═══ RECORD SET ═══

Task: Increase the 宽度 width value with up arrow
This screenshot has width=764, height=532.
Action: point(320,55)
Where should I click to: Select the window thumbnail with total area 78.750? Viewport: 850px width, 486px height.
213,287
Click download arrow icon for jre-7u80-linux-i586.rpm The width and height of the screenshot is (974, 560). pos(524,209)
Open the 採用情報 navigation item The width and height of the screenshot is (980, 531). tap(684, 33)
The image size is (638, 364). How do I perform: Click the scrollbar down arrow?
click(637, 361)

═══
═══ RECORD SET ═══

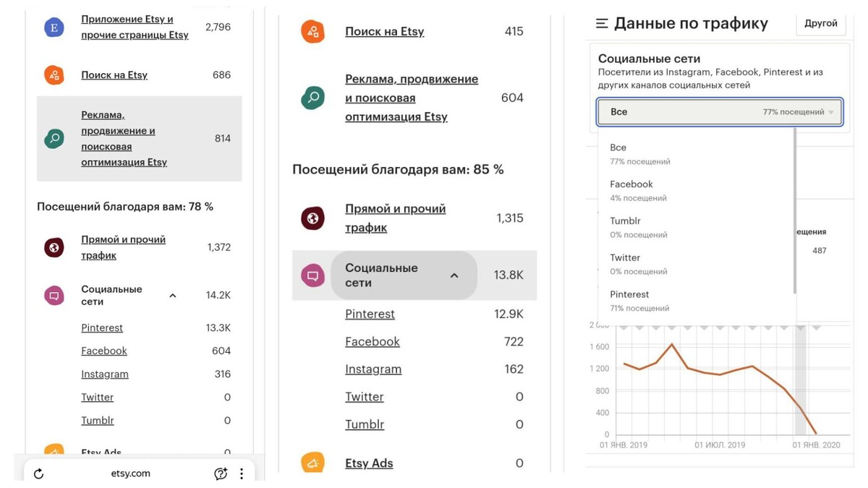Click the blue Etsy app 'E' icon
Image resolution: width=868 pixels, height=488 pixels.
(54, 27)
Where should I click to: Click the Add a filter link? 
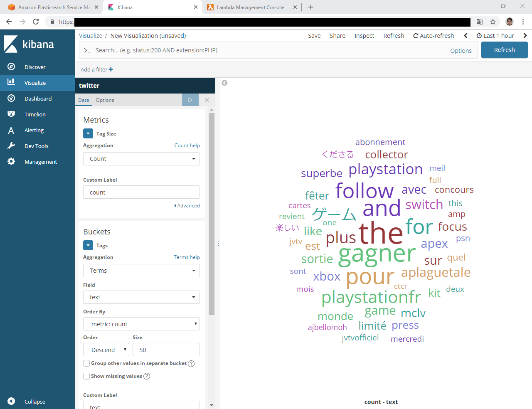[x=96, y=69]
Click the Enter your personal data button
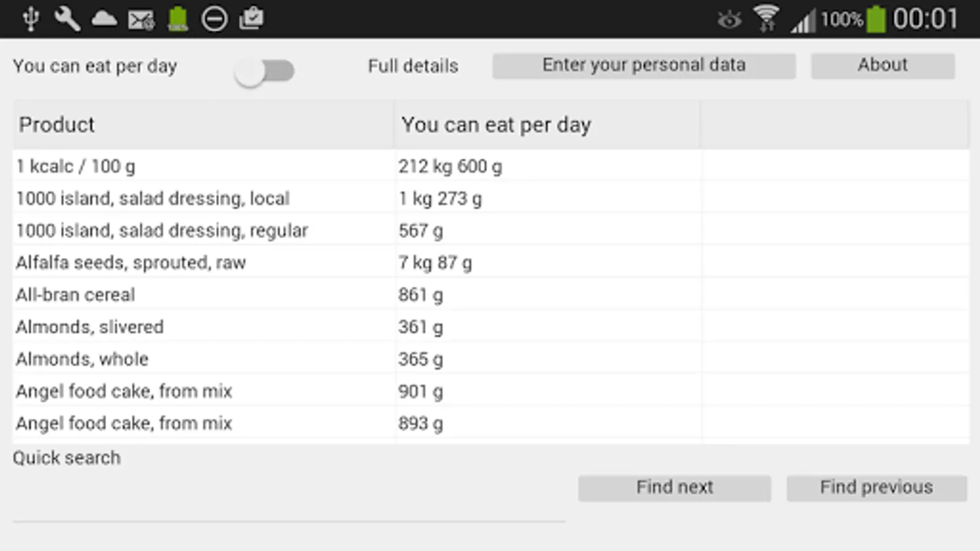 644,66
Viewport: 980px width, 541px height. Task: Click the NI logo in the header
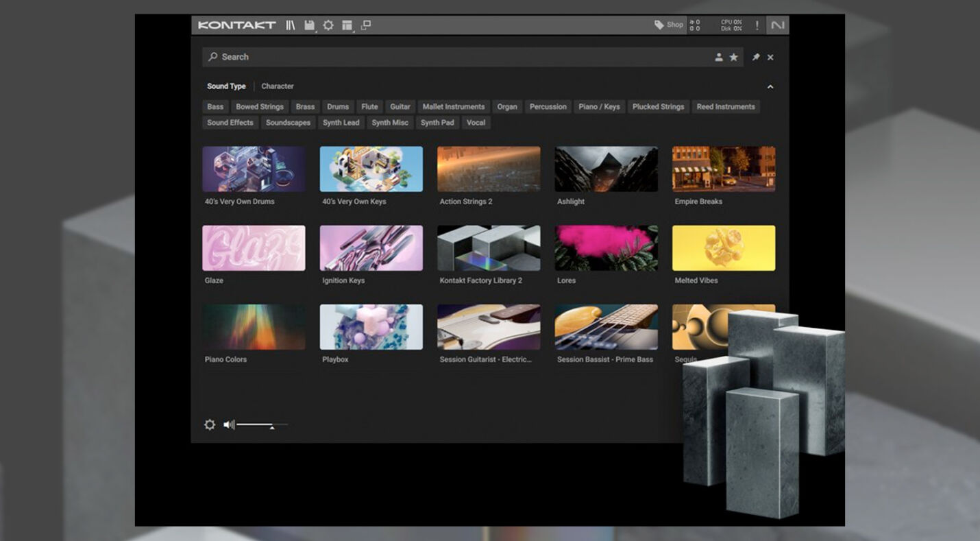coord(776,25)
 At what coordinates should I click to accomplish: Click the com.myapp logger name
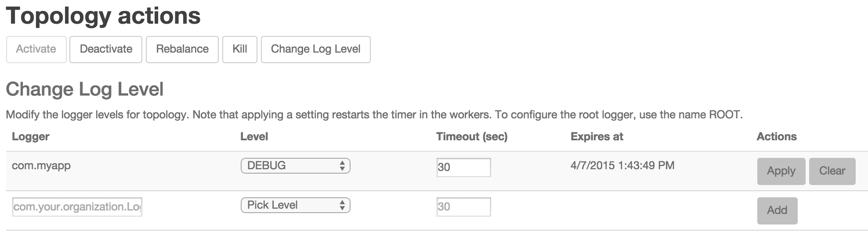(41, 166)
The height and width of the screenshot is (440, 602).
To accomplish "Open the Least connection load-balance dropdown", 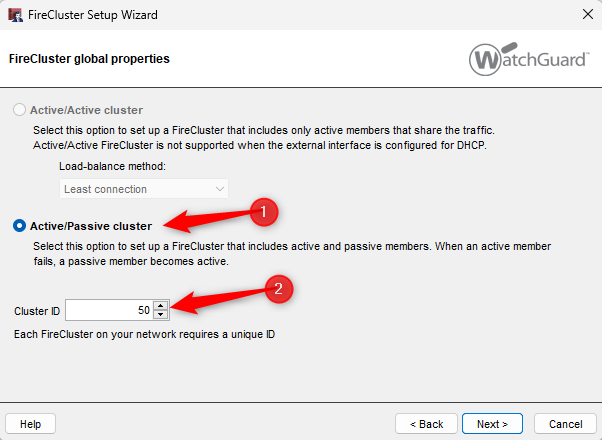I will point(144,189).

═══
═══ RECORD SET ═══

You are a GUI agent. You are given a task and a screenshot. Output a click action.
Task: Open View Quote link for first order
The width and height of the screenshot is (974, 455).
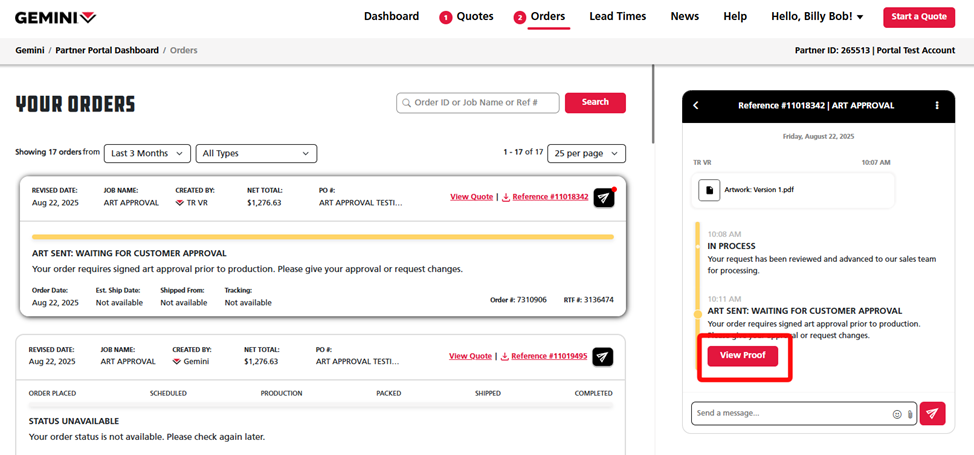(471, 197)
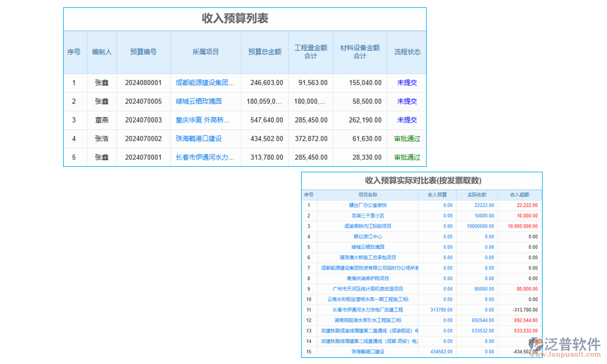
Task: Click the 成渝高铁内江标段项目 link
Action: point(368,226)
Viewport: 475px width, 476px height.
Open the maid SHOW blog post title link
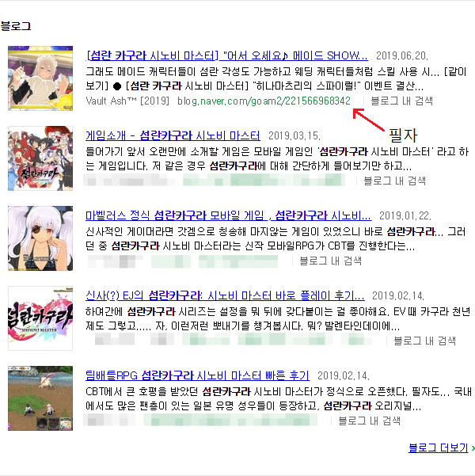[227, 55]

═══

## WORK ITEM
Precisely the lines between those holding "Task: Increase the" and "Click download arrow", inclusive, are to be reproduced from the listing above, with nothing added.

## ANSWER BELOW
Task: Increase the 宽度 width value with up arrow
This screenshot has width=764, height=532.
Action: point(320,55)
Where should I click to: Select the window thumbnail with total area 78.750? Viewport: 850px width, 486px height.
213,287
Click download arrow icon for jre-7u80-linux-i586.rpm The width and height of the screenshot is (974, 560). pos(524,209)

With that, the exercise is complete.